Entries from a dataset
━━━
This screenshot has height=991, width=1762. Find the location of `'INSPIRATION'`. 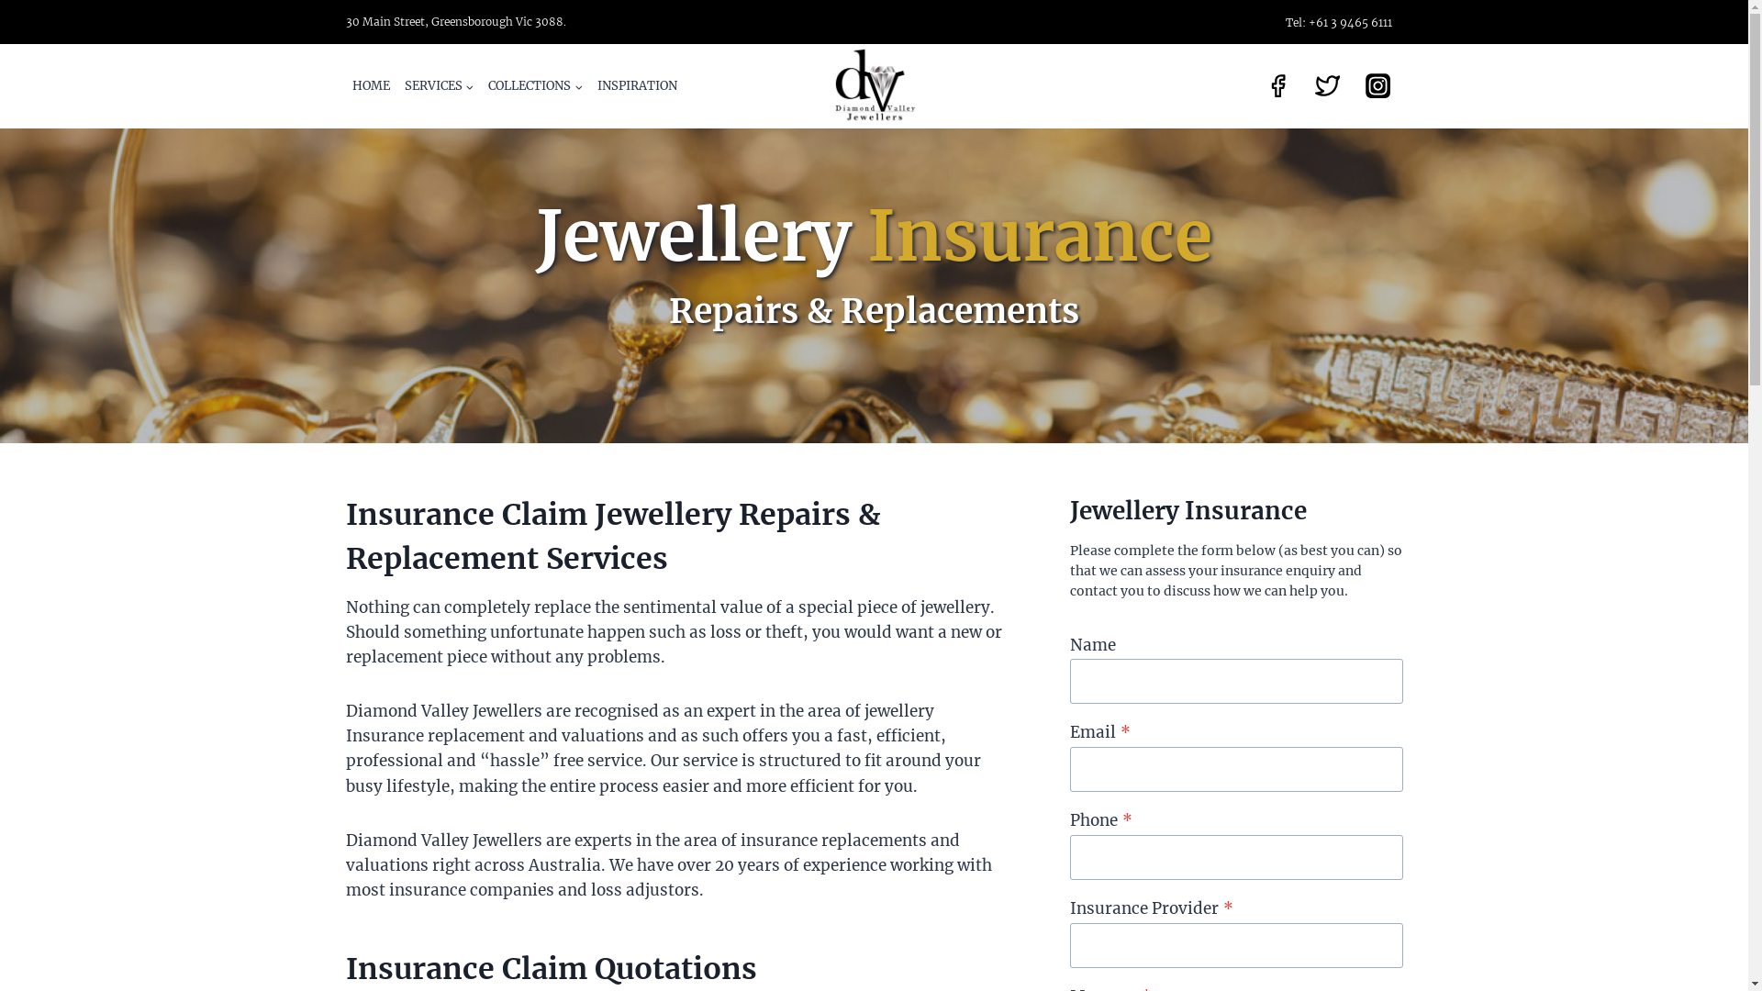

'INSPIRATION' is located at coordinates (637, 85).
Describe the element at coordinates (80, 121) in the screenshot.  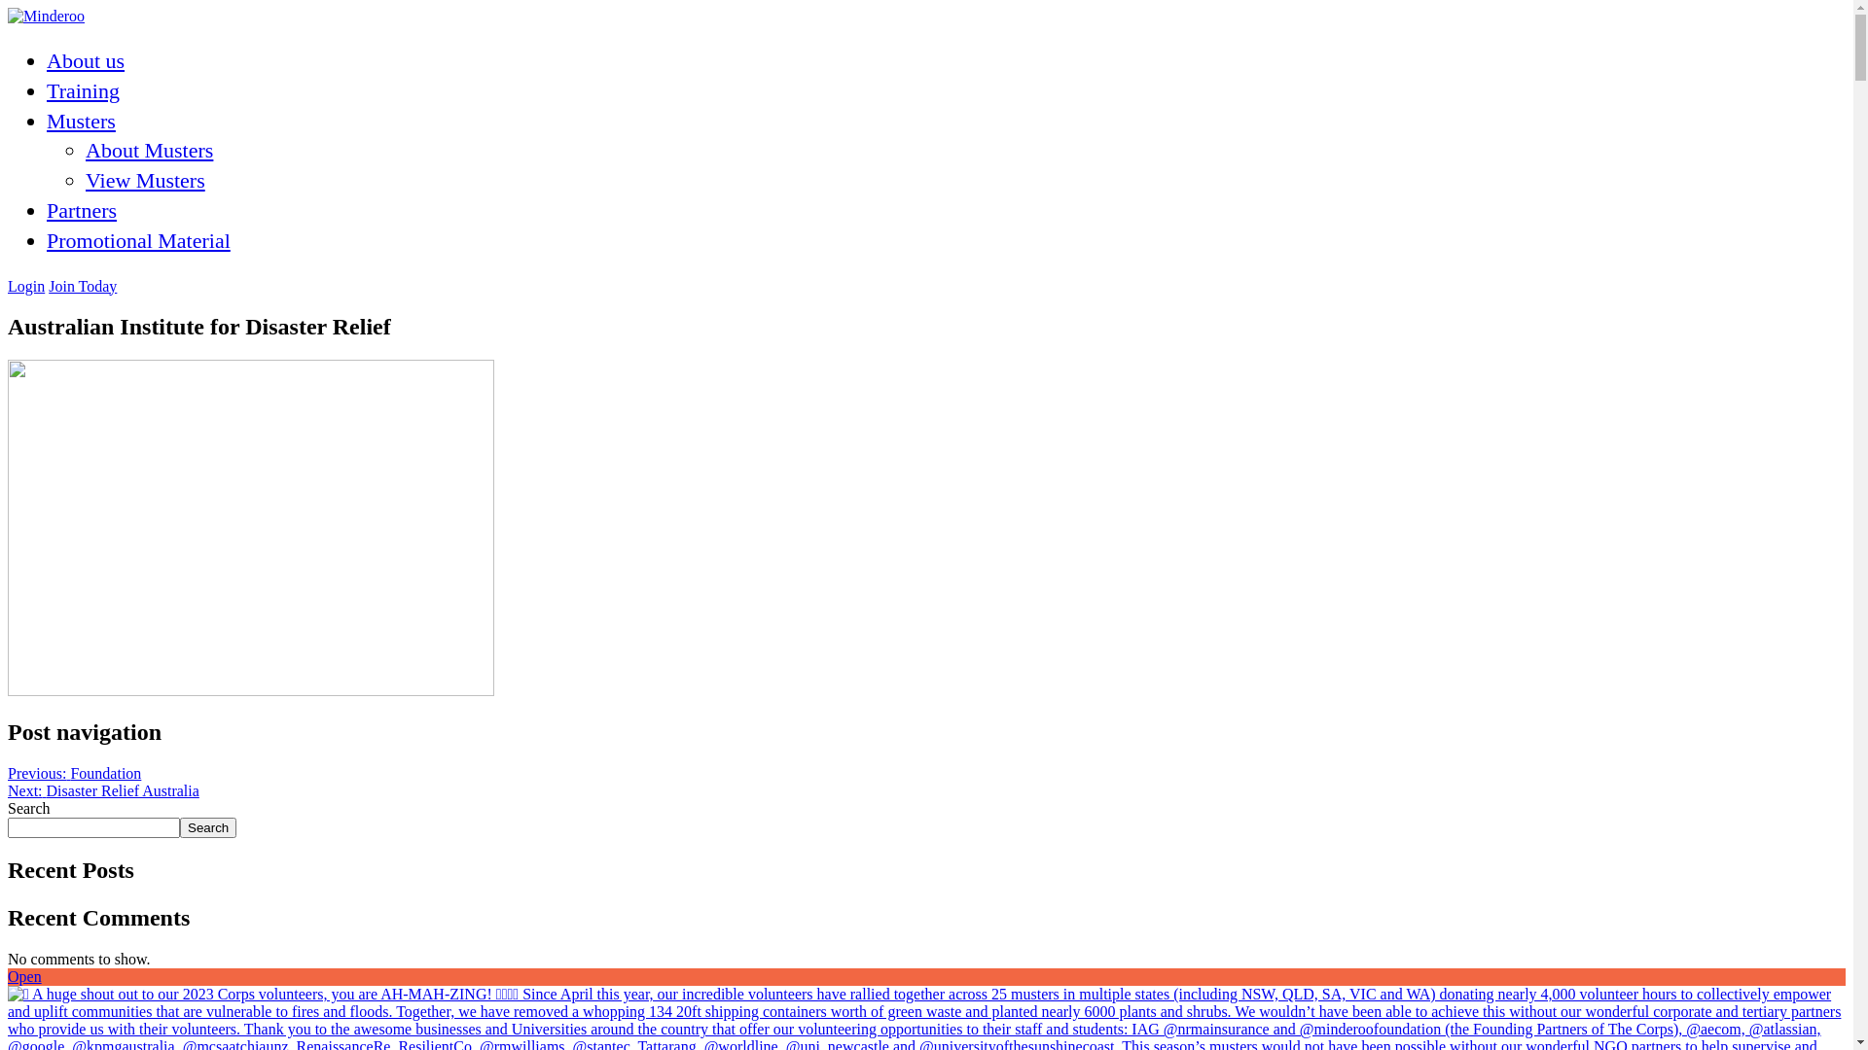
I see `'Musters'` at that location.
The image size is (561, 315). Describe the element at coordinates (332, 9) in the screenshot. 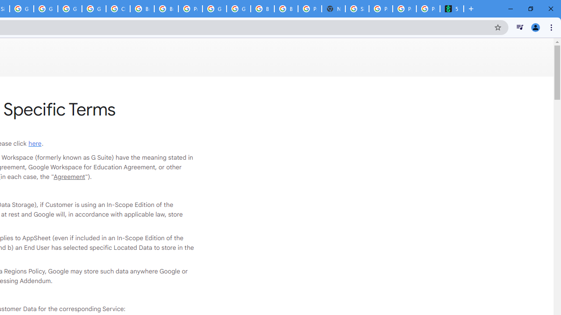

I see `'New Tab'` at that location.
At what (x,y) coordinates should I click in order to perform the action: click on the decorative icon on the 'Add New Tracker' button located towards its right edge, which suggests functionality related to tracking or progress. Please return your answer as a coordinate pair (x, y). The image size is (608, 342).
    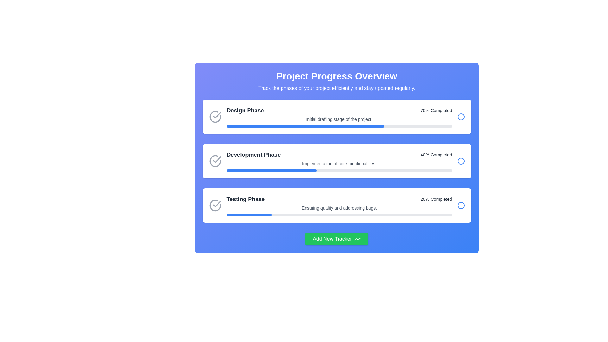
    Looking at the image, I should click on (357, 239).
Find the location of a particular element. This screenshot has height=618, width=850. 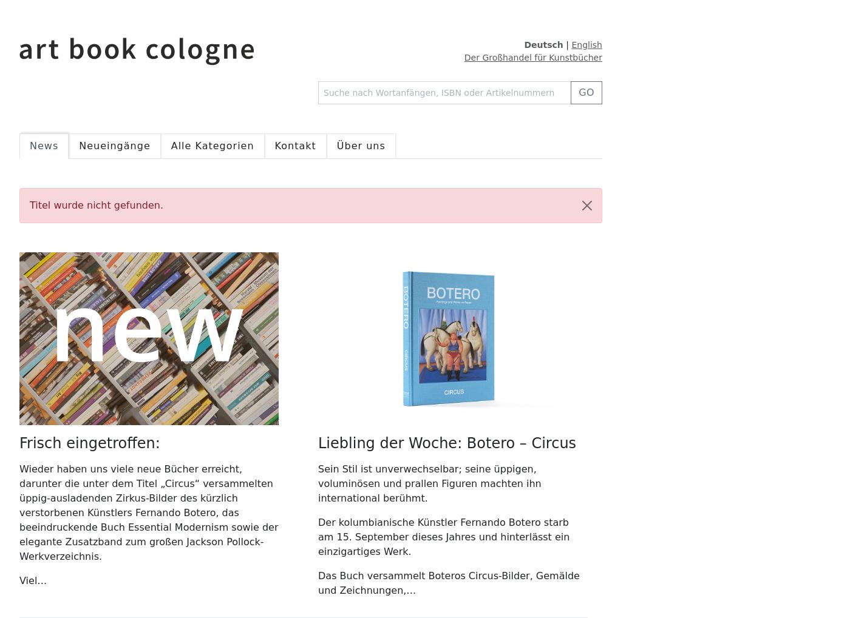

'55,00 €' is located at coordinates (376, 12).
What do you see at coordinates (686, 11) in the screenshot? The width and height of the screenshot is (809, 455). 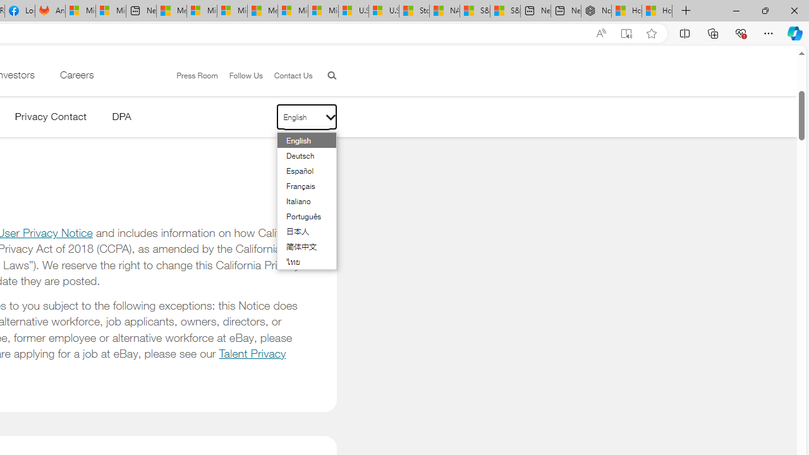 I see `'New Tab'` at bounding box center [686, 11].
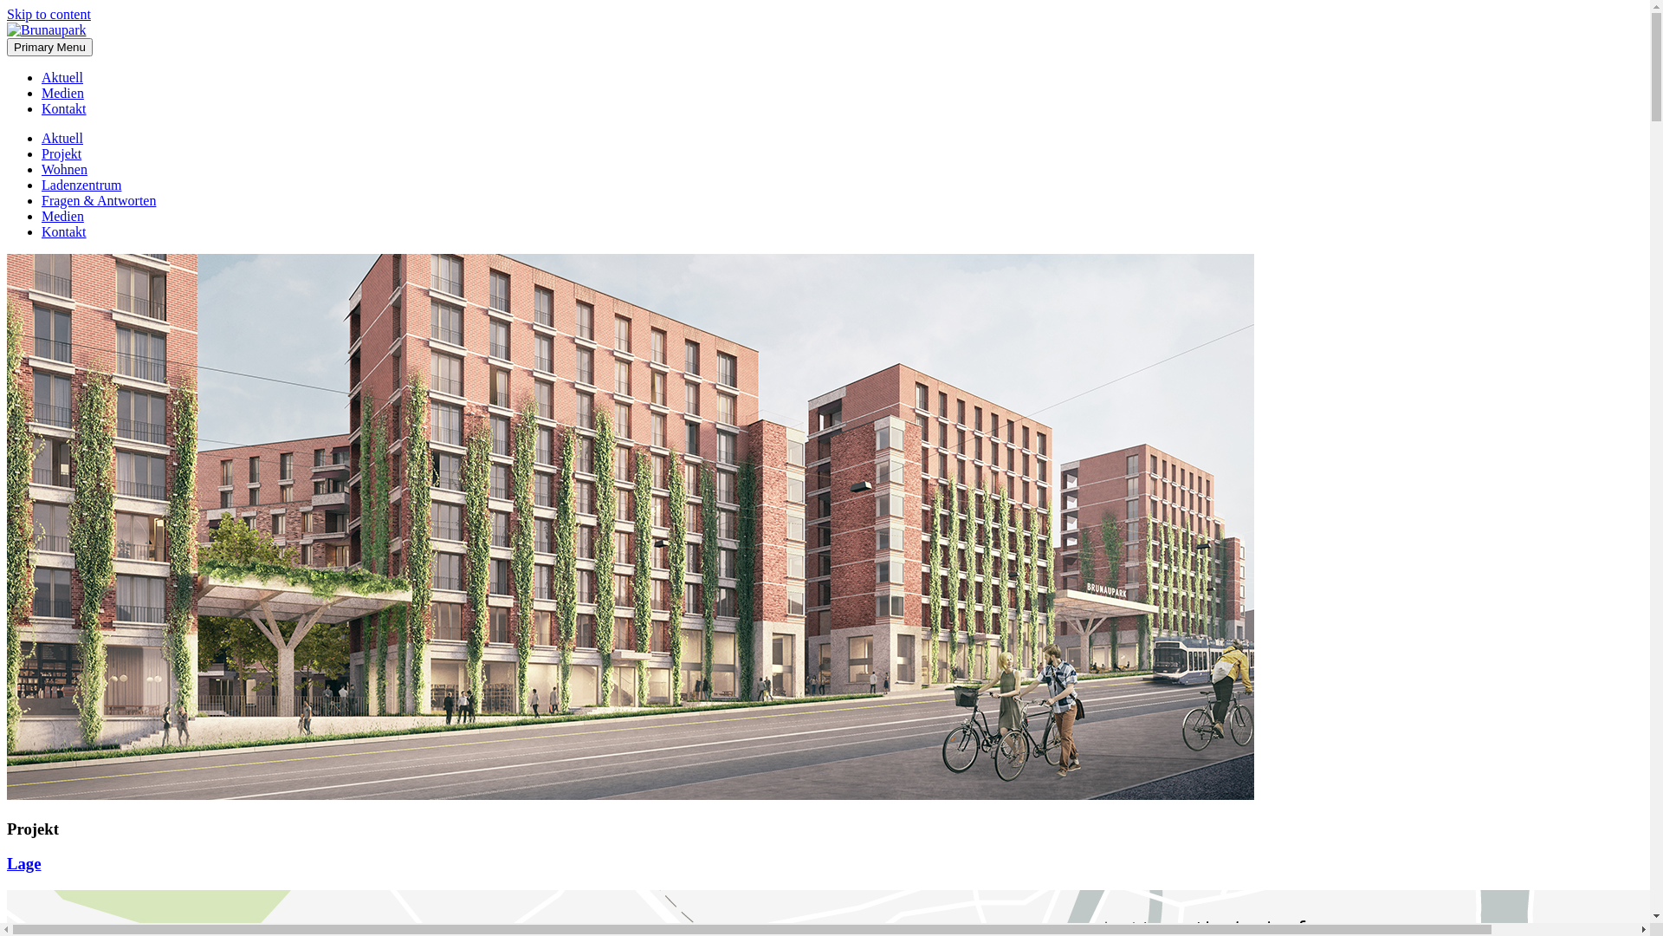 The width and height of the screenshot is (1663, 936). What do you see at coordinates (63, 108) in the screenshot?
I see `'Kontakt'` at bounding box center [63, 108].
━━━
Return, word for word, the section that begins with the line containing "Describe the element at coordinates (80, 121)" and ends with the line containing "Looking at the", both of those lines included. Omit the pictures.

Describe the element at coordinates (80, 121) in the screenshot.  
I see `'Musters'` at that location.
The image size is (561, 315). Describe the element at coordinates (332, 9) in the screenshot. 

I see `'New Tab'` at that location.
At what (x,y) coordinates should I click in order to perform the action: click on the decorative icon on the 'Add New Tracker' button located towards its right edge, which suggests functionality related to tracking or progress. Please return your answer as a coordinate pair (x, y). The image size is (608, 342).
    Looking at the image, I should click on (357, 239).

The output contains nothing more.